### TO DO
Would you copy all lines in the data that contain the word "Show"?

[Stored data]
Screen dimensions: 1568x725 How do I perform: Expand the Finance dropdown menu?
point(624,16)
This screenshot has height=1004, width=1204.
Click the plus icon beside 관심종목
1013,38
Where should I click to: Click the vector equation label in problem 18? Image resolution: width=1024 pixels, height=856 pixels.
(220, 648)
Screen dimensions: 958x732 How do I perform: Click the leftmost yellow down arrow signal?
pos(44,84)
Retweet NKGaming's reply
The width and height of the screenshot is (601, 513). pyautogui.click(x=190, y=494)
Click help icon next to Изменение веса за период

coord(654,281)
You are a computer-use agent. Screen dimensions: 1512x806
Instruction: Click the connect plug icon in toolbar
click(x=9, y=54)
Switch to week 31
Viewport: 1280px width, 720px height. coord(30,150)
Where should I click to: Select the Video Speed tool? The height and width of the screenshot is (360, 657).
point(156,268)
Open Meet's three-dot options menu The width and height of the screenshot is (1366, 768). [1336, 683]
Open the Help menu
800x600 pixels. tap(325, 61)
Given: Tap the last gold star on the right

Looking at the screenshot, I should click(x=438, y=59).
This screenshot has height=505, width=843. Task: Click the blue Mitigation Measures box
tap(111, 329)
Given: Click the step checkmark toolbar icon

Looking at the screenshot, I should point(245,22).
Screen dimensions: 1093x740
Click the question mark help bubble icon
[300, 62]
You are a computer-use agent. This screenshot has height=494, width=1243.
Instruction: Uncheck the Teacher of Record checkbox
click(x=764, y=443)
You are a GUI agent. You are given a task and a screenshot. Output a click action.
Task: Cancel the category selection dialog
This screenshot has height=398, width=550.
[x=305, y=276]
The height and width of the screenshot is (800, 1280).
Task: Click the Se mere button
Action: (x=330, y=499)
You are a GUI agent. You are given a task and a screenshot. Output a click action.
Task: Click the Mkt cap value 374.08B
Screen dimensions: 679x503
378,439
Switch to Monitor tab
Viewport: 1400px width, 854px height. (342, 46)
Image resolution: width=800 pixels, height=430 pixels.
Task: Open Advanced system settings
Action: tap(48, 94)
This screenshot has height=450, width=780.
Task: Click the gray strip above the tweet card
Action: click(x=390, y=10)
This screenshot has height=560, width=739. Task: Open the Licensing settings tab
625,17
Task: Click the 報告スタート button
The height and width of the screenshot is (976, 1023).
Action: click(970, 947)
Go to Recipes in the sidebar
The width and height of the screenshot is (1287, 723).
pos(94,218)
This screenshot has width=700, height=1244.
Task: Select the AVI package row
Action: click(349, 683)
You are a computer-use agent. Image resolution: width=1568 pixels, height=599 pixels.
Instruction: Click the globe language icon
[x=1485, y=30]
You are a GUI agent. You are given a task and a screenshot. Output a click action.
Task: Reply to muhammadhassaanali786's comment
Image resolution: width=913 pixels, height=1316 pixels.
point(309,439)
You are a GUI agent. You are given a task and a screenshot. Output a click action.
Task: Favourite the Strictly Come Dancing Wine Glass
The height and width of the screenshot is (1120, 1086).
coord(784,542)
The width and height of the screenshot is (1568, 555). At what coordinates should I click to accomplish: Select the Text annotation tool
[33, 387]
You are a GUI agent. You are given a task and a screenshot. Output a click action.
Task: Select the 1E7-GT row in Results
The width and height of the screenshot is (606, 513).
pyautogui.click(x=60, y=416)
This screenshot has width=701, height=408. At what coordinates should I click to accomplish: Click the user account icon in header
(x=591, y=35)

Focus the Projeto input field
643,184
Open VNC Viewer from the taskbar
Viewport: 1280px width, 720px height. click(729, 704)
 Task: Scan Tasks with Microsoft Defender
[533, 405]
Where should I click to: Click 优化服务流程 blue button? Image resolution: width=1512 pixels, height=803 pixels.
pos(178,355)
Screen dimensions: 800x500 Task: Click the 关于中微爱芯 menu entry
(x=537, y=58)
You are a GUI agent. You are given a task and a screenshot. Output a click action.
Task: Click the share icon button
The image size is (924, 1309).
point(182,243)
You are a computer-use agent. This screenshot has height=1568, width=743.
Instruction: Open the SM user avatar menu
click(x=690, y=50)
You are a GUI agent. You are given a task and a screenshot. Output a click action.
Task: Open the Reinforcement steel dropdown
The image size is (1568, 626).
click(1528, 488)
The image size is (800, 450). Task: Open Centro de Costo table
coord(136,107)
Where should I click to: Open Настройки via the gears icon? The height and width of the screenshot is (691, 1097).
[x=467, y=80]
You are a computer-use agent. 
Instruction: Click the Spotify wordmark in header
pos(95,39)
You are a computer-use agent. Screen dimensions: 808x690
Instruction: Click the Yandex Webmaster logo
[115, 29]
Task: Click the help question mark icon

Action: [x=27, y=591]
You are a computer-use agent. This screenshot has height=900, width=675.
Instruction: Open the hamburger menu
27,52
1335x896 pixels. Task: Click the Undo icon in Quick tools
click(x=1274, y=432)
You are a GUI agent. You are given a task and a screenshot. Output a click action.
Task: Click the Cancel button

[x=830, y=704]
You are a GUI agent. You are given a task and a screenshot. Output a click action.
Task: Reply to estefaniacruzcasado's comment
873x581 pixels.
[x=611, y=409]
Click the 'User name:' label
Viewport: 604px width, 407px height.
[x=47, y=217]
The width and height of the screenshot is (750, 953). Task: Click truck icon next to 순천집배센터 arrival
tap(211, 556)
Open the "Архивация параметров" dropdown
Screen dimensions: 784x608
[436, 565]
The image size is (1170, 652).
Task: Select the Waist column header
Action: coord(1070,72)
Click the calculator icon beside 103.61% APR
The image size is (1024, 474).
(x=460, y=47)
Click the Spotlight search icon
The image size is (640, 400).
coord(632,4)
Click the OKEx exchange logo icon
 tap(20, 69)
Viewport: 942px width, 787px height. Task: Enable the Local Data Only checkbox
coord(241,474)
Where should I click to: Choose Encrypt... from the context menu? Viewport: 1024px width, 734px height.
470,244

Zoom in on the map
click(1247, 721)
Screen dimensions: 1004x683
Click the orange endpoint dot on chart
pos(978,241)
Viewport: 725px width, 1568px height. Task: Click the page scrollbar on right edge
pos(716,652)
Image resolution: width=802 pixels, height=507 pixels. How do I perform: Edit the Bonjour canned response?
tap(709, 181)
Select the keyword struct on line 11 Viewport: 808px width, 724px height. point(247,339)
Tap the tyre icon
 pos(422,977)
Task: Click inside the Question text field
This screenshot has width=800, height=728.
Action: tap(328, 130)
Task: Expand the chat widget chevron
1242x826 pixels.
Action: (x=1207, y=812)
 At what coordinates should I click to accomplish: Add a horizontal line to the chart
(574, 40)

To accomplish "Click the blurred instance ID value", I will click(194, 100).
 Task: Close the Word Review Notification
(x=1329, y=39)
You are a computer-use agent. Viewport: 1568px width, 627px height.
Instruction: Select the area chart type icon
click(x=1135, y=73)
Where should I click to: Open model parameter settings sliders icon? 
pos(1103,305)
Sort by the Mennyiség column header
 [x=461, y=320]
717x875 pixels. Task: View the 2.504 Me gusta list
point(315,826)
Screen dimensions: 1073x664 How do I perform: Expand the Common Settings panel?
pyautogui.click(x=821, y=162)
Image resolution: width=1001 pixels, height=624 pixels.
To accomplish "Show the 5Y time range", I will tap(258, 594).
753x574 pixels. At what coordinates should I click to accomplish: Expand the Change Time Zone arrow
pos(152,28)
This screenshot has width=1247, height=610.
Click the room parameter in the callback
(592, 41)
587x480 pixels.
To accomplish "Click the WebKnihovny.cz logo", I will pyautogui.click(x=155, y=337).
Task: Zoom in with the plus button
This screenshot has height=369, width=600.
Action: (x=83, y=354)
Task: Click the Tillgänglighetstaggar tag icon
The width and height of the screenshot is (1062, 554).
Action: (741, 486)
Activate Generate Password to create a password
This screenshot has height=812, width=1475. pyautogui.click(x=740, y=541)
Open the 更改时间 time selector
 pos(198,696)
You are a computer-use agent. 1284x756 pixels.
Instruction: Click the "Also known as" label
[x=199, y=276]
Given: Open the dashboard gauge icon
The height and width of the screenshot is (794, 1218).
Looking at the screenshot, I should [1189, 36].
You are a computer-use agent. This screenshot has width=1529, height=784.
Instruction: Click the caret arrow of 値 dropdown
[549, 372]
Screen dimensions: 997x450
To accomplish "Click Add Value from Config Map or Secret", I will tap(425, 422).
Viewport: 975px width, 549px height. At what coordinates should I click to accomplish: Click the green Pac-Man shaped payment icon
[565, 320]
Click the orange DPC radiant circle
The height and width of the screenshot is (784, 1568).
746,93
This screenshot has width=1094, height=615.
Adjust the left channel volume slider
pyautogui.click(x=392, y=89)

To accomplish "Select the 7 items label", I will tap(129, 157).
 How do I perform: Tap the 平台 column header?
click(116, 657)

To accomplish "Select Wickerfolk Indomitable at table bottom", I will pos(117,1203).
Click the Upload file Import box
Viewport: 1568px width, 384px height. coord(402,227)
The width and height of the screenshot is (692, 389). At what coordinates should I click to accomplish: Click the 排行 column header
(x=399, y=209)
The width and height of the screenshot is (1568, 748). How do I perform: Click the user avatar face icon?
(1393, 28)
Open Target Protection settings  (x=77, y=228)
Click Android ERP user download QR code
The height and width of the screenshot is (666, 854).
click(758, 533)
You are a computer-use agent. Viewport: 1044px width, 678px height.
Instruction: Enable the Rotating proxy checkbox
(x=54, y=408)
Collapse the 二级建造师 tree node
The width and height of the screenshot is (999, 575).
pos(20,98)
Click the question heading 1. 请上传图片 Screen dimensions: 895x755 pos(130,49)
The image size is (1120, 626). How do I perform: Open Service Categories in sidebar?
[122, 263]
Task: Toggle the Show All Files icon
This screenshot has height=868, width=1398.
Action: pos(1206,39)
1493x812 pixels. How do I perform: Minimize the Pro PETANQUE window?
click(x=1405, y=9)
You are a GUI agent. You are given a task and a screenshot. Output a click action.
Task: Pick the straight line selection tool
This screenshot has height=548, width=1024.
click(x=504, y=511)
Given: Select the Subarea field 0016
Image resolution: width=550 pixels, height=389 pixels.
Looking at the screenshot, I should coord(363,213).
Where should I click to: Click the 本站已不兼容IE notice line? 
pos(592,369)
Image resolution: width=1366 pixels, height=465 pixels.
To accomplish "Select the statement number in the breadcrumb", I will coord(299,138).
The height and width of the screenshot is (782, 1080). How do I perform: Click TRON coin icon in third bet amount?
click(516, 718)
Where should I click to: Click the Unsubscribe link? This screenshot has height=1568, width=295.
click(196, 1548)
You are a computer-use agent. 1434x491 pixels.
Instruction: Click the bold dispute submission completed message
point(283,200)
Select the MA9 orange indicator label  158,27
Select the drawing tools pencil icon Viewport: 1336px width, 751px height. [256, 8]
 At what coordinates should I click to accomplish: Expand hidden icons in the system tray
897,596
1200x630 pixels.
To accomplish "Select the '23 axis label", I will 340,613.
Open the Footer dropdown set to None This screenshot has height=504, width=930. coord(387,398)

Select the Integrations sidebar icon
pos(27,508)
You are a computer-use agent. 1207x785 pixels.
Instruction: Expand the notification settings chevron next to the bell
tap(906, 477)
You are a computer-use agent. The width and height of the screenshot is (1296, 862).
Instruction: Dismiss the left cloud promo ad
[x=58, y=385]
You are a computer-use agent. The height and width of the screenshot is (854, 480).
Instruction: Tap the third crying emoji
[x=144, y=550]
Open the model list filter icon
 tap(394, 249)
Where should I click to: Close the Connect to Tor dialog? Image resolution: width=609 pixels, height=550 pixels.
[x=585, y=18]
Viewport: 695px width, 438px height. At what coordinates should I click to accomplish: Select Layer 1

### COMPLETED EXERCISE
To accomplish "Show the 5Y time range", I will tap(258, 594).
Task: Toggle the Show All Files icon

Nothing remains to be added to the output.